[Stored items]
---

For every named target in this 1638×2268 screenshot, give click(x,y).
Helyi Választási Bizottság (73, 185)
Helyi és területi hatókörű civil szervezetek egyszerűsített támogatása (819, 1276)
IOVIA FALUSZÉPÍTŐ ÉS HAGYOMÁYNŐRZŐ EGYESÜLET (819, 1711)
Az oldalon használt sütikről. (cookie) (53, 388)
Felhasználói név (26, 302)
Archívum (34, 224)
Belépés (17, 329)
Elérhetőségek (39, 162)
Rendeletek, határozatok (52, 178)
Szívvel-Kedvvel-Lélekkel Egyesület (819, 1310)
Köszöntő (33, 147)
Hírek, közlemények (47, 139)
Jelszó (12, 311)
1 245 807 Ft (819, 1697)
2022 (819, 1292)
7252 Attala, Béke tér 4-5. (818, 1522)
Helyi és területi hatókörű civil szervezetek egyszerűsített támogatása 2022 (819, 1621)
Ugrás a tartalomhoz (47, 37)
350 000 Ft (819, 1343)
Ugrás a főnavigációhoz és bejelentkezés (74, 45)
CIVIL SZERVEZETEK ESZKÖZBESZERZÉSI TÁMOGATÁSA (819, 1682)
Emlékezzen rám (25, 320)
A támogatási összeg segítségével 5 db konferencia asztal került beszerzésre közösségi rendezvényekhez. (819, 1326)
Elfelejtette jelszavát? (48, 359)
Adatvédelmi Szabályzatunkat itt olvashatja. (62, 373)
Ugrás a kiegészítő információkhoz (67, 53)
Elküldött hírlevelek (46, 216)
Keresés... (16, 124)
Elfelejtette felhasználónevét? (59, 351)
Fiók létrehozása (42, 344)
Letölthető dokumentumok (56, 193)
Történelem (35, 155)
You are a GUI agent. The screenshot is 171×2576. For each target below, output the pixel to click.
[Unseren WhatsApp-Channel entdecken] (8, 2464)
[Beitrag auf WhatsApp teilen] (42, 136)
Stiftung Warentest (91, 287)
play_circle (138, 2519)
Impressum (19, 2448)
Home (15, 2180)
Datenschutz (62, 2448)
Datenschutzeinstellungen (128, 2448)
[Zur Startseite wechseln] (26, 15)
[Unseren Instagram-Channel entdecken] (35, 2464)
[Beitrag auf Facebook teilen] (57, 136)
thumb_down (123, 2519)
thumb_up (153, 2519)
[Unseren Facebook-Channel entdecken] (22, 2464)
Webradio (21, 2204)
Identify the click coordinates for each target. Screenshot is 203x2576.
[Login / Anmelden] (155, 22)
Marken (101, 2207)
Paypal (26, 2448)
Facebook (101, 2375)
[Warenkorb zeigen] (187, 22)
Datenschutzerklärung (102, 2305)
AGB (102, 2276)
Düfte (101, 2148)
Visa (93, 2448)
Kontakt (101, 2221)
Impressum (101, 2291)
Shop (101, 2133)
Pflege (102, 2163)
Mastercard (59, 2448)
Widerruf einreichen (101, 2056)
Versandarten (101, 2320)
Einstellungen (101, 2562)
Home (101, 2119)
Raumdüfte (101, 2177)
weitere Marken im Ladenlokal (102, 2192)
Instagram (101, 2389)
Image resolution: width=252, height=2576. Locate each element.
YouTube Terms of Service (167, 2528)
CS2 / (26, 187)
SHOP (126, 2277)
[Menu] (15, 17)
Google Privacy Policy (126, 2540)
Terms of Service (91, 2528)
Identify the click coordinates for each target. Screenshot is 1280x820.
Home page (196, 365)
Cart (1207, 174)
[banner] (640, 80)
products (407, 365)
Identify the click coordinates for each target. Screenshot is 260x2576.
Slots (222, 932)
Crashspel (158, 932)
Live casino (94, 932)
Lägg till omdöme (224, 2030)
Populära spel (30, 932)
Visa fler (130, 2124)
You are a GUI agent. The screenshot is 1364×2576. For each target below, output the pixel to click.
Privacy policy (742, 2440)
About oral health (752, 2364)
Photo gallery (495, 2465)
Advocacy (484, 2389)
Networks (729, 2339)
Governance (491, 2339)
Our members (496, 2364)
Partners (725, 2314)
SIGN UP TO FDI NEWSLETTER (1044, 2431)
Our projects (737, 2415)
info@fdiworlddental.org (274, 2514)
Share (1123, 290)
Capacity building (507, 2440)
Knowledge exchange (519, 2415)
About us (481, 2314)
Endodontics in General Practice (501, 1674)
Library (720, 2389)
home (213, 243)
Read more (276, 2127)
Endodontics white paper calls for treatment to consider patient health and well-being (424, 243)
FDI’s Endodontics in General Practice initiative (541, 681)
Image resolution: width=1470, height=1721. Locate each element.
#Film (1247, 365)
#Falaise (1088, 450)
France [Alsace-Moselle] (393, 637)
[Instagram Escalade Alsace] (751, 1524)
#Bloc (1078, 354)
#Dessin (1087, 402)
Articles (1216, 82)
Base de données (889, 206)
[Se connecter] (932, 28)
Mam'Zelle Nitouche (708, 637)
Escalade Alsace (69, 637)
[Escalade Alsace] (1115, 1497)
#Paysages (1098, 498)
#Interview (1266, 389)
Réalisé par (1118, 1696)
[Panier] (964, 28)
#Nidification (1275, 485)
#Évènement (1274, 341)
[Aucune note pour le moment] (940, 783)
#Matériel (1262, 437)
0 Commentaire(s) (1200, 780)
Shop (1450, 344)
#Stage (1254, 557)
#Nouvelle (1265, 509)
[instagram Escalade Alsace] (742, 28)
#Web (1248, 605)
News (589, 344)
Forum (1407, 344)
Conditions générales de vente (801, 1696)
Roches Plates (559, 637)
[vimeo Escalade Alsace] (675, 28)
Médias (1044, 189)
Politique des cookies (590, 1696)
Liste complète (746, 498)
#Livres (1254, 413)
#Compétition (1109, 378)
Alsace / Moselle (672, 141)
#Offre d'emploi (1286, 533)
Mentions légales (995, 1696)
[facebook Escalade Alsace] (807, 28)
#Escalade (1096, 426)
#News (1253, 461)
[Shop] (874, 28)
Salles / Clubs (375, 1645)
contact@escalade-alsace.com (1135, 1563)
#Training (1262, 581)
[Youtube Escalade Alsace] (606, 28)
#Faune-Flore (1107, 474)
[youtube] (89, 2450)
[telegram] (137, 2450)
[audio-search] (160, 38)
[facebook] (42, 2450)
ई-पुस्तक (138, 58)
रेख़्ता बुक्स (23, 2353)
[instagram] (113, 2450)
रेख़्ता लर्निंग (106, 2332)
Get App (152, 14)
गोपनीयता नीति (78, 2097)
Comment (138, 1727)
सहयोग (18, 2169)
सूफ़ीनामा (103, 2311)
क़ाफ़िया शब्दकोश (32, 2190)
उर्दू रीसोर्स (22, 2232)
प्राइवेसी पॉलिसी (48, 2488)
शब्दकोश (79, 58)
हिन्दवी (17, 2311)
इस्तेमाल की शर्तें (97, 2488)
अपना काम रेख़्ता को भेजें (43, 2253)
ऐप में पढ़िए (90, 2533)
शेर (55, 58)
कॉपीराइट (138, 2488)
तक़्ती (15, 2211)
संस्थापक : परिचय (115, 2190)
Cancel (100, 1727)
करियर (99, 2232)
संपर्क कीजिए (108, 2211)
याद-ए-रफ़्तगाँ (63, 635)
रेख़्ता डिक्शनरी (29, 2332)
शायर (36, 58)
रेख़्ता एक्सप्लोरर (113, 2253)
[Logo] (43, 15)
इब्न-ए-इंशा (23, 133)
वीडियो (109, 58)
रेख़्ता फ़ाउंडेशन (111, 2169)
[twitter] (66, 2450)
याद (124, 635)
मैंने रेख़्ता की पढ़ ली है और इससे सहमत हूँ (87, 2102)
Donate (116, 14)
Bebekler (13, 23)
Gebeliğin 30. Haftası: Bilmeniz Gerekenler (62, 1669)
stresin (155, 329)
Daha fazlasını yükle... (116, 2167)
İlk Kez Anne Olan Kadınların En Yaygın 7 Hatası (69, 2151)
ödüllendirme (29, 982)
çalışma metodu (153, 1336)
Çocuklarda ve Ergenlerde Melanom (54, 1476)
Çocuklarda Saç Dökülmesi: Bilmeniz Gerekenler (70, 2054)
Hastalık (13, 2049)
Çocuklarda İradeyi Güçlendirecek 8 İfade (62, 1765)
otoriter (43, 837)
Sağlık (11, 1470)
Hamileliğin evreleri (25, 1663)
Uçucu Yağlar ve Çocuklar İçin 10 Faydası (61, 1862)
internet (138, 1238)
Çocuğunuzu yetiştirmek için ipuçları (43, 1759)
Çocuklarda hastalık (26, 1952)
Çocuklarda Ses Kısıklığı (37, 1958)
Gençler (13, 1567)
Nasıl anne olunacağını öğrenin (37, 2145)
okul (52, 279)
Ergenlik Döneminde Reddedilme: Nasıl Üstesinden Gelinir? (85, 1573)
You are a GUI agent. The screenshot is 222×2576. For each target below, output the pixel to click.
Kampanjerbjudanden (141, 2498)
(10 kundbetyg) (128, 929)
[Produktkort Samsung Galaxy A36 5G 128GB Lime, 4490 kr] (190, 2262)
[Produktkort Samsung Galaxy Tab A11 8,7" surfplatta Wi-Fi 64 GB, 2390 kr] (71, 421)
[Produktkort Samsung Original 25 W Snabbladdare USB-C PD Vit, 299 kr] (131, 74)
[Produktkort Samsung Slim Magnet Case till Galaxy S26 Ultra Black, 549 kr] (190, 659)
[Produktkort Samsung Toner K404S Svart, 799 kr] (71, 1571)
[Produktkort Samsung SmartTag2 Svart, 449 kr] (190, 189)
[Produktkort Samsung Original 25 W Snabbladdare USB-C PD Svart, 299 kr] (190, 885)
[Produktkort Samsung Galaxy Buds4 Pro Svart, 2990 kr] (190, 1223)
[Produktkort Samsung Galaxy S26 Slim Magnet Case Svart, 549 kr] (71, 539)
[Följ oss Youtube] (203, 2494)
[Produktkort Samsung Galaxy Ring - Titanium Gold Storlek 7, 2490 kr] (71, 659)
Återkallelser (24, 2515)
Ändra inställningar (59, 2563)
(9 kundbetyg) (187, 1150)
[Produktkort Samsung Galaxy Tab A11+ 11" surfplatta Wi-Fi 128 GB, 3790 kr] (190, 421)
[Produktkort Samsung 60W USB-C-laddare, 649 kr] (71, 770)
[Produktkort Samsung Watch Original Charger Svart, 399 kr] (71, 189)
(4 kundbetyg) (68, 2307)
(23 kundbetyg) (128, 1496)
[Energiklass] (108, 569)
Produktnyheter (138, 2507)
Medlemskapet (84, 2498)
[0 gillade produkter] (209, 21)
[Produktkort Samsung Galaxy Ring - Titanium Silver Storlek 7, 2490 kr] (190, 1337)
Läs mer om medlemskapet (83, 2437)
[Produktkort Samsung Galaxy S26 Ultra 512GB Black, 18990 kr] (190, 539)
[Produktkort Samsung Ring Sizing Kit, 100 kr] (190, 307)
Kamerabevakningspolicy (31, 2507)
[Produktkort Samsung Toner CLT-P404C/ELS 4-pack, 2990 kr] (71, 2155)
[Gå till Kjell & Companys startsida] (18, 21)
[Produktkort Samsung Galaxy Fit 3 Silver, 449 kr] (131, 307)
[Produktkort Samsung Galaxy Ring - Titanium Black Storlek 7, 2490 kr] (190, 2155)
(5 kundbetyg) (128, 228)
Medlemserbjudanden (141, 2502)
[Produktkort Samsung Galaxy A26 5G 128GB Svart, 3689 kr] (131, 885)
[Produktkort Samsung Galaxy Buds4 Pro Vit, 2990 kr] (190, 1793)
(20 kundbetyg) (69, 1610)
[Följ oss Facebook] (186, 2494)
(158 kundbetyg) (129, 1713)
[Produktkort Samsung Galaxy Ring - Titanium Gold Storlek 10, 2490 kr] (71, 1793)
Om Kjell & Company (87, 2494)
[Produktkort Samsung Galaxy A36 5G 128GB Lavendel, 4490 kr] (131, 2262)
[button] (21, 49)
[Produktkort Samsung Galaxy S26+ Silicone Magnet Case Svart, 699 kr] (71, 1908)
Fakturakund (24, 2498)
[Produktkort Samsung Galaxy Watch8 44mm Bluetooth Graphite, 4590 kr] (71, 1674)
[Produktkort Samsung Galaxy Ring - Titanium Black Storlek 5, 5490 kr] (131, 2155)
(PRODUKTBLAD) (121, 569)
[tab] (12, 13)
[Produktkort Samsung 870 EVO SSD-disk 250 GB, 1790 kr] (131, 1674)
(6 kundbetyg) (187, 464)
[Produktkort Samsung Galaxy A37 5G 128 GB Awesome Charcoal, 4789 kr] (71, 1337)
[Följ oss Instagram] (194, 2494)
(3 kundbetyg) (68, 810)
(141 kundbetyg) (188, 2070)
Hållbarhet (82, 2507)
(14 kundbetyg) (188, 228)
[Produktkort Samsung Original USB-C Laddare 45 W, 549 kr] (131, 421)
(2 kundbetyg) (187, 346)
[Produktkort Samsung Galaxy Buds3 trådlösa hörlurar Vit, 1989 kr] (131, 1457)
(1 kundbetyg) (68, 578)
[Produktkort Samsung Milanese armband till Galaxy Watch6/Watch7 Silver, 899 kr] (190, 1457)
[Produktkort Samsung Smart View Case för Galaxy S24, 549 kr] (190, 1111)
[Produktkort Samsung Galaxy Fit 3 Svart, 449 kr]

---

*Exercise aim*
The lines to output run from the one containing "[Produktkort Samsung Galaxy Fit 3 Silver, 449" to the last line of the entries; give them back exactly.

*Response to this task*
[Produktkort Samsung Galaxy Fit 3 Silver, 449 kr] (131, 307)
[Produktkort Samsung Galaxy Ring - Titanium Black Storlek 7, 2490 kr] (190, 2155)
(5 kundbetyg) (128, 228)
Medlemserbjudanden (141, 2502)
[Produktkort Samsung Galaxy A26 5G 128GB Svart, 3689 kr] (131, 885)
[Produktkort Samsung Galaxy Buds4 Pro Vit, 2990 kr] (190, 1793)
(20 kundbetyg) (69, 1610)
[Följ oss Facebook] (186, 2494)
(158 kundbetyg) (129, 1713)
[Produktkort Samsung Galaxy Ring - Titanium Gold Storlek 10, 2490 kr] (71, 1793)
Om Kjell & Company (87, 2494)
[Produktkort Samsung Galaxy A36 5G 128GB Lavendel, 4490 kr] (131, 2262)
[button] (21, 49)
[Produktkort Samsung Galaxy S26+ Silicone Magnet Case Svart, 699 kr] (71, 1908)
Fakturakund (24, 2498)
[Produktkort Samsung Galaxy Watch8 44mm Bluetooth Graphite, 4590 kr] (71, 1674)
[Produktkort Samsung Galaxy Ring - Titanium Black Storlek 5, 5490 kr] (131, 2155)
(PRODUKTBLAD) (121, 569)
[tab] (12, 13)
[Produktkort Samsung 870 EVO SSD-disk 250 GB, 1790 kr] (131, 1674)
(6 kundbetyg) (187, 464)
[Produktkort Samsung Galaxy A37 5G 128 GB Awesome Charcoal, 4789 kr] (71, 1337)
[Följ oss Instagram] (194, 2494)
(3 kundbetyg) (68, 810)
(141 kundbetyg) (188, 2070)
Hållbarhet (82, 2507)
(14 kundbetyg) (188, 228)
[Produktkort Samsung Original USB-C Laddare 45 W, 549 kr] (131, 421)
(2 kundbetyg) (187, 346)
[Produktkort Samsung Galaxy Buds3 trådlösa hörlurar Vit, 1989 kr] (131, 1457)
(1 kundbetyg) (68, 578)
[Produktkort Samsung Milanese armband till Galaxy Watch6/Watch7 Silver, 899 kr] (190, 1457)
[Produktkort Samsung Smart View Case för Galaxy S24, 549 kr] (190, 1111)
[Produktkort Samsung Galaxy Fit 3 Svart, 449 kr]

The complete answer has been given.